En novembre 2013, l’Union Européenne et Israël étaient parvenus à un accord au sujet du programme scientifique Horizon 2020 qui était resté en suspens suite au contentieux sur la colonisation illégale de l’état sioniste en Palestine
En effet, Benjamin Netanyahu était obligé de résoudre ce litige afin de pouvoir lancer des demandes de financement.

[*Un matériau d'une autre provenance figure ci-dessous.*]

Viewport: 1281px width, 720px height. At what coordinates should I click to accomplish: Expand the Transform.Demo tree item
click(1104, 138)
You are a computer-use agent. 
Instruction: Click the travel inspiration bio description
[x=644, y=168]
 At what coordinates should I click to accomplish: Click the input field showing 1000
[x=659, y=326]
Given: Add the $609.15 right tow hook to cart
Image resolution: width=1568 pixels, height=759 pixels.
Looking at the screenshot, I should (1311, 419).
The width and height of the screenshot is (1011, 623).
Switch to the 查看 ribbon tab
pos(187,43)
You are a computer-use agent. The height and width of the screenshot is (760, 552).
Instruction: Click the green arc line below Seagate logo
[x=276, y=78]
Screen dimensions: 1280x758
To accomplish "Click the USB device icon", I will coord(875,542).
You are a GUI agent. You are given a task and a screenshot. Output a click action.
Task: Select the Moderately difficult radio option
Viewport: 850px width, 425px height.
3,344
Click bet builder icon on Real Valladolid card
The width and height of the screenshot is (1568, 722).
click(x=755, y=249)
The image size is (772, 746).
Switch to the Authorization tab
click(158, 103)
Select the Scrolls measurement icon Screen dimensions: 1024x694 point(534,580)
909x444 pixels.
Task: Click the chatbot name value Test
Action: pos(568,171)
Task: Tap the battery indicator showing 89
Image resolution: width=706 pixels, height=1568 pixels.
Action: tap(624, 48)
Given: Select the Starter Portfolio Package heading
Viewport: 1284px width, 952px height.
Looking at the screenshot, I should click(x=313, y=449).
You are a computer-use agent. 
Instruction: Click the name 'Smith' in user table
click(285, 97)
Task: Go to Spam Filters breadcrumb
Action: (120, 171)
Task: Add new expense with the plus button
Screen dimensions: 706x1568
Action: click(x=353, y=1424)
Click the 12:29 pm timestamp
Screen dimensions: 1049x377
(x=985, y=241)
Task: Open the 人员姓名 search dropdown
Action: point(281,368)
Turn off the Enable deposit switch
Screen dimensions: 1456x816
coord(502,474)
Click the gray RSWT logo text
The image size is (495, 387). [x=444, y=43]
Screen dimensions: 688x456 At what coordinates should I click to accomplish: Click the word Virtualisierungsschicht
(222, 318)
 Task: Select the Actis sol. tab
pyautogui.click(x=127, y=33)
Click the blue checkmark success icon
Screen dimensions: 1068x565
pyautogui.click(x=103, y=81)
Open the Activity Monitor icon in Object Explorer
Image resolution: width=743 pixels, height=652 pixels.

L’accord impose donc une clause qui exclut de sa coopération, à compter du 1er janvier 2014, les institutions et entreprises israéliennes ayant des activités dans lesdits «territoires occupés » comme la Cisjordanie, Jérusalem-Est, Gaza ou le Golan.
Dans la même période, le 1er ministre avait annulé la construction de 2000 logements dans les colonies, tout en justifiant l’expansion sournoise et progressive du territoire : « Il est important de comprendre qu’il ne s’agit pas de véritables questions qui doivent être discutées, car tout le monde sait, y compris l’équipe de négociateurs palestiniens, que si nous construisons quelques centaines de logements à Gilo ou Ramot ou dans d’autres quartiers de Jérusalem, ainsi que dans des blocs urbains (Cisjordanie) c’est qu’ils feront partie d’israël dans la carte de paix finale », a-t-il déclaré.
Après les Pays-Bas, plusieurs fonds de pension européens et universités, c’est donc l’Allemagne qui s’engage dans cette voie de non-coopération. Israël est incontestablement de plus en plus isolé sur la scène internationale, ses agissements ne pouvant se perpétrer dans l’impunité plus longtemps.